Officer who died in crash distracted by film crew, report says
Cruiser slammed into back of fire engine in West Baltimore
By Peter Hermann, The Baltimore Sun
4:47 PM EST, January 25, 2011
Officer Thomas Portz Jr., 32, did not suffer a medical problem, and officials found no mechanical defects in the police car, a 2009 Chevrolet Impala. The report says Portz, a 10-year veteran assigned to the Western District, was not wearing his seatbelt.
The report, obtained by The Baltimore Sun under the Public Information Act, concludes that the only likely cause of the crash was that Portz "had his attention diverted to the westbound side" of U.S. 40 "where a film crew was filming a movie."
The Oct. 20 accident occurred shortly before 10 a.m. on the elevated highway that connects downtown to West Baltimore, allowing cars to bypass residential streets. The highway is being dismantled; at the time of the crash, the eastbound lanes were open and the westbound lanes were closed. All lanes are now closed.
A crew filming the final scene for an independent comedy called "The Brooklyn Brothers Beat the Best" was using the westbound lanes. The Baltimore Office of Promotion & the Arts had issued the crew the necessary permits, and off-duty city officers were helping with security.

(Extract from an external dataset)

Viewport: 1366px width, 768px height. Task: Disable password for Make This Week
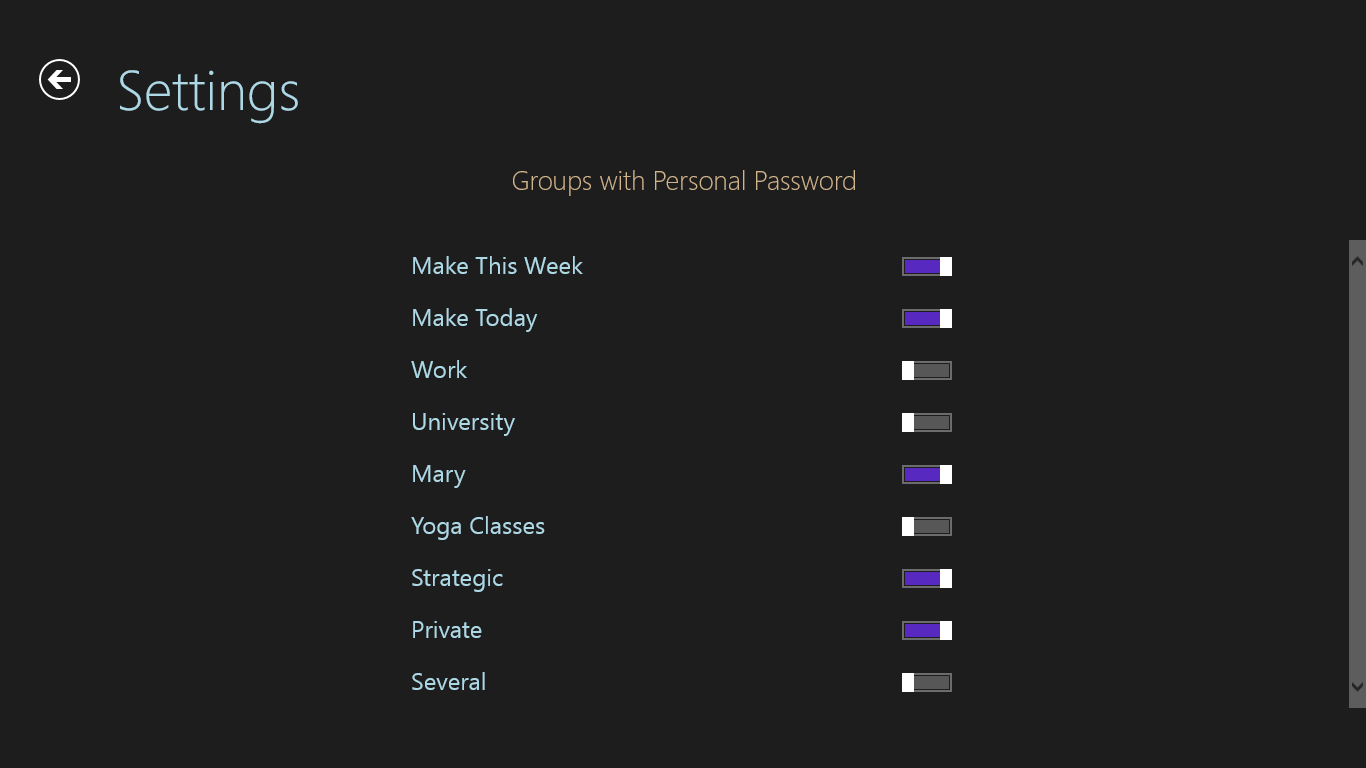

Just before the accident, the city Fire Department received a call for a sick person in the area. Firefighters on Engine 8 were stopped in the eastbound lane of U.S. 40, near the Stricker Street footbridge, looking for the source of the call.
Portz was driving east on U.S. 40, and the report concludes that he was probably looking at the film crew and didn't see the stopped fire engine. Police identified the firefighter driving the engine only as a 41-year-old male.

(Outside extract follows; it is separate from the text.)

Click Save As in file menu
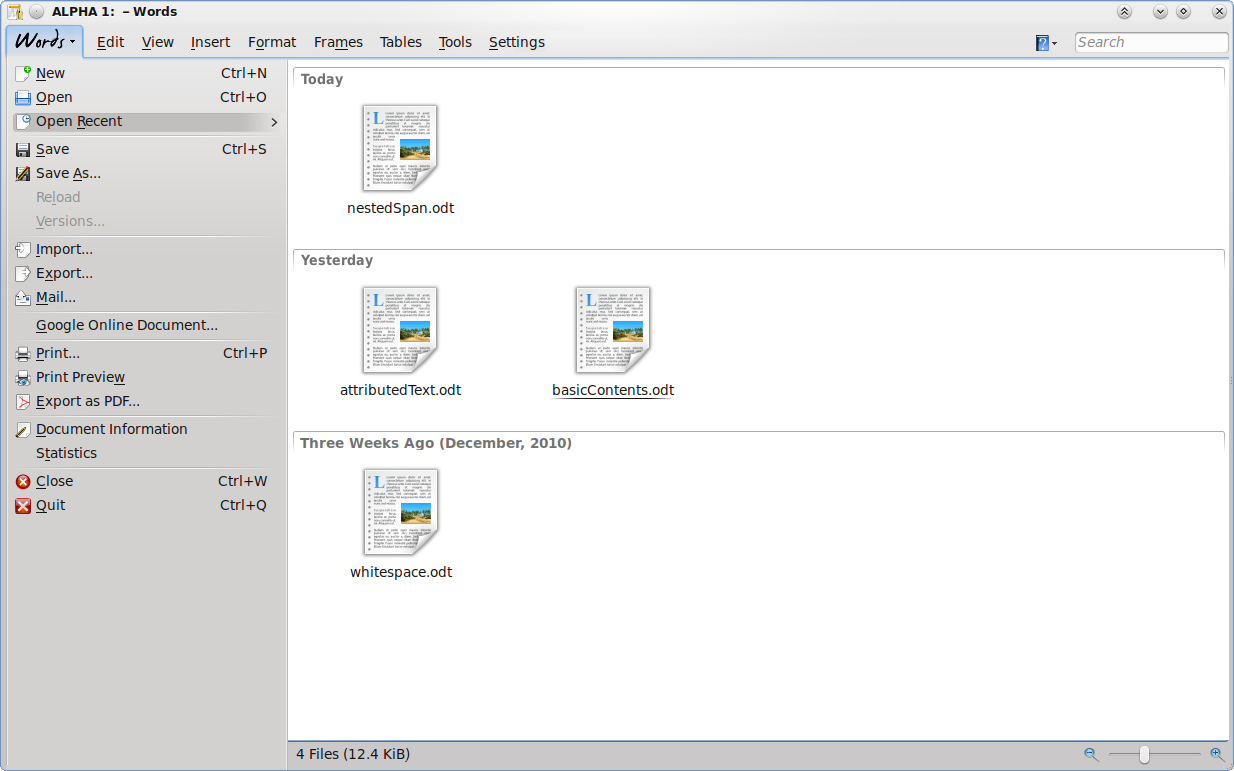 [68, 173]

The report says Portz, who was not responding to an emergency call at the time, had been speeding at 71 mph — the speed limit is 50 mph on that portion of roadway — but slammed on his brakes 2.5 seconds before impact. Detective Patty A. Baur, a traffic collision reconstruction expert with the police crash team, said in the report that the police car was traveling 62 mph a split-second before impact.
Police cars are equipped with event data recorders — similar to the "black box" on airplanes — which keep track of speed, braking and other attributes. There were no skid marks at the scene.
Authorities said they have not located the source of the original "sick person" call to the Fire Department. Police said on Tuesday that the call did not originate with members of the film crew, who witnessed the accident and filmed part of its aftermath.
Portz lived in Pennsylvania and is survived by a wife and three children. He was the third active-duty Baltimore police officer killed within one month.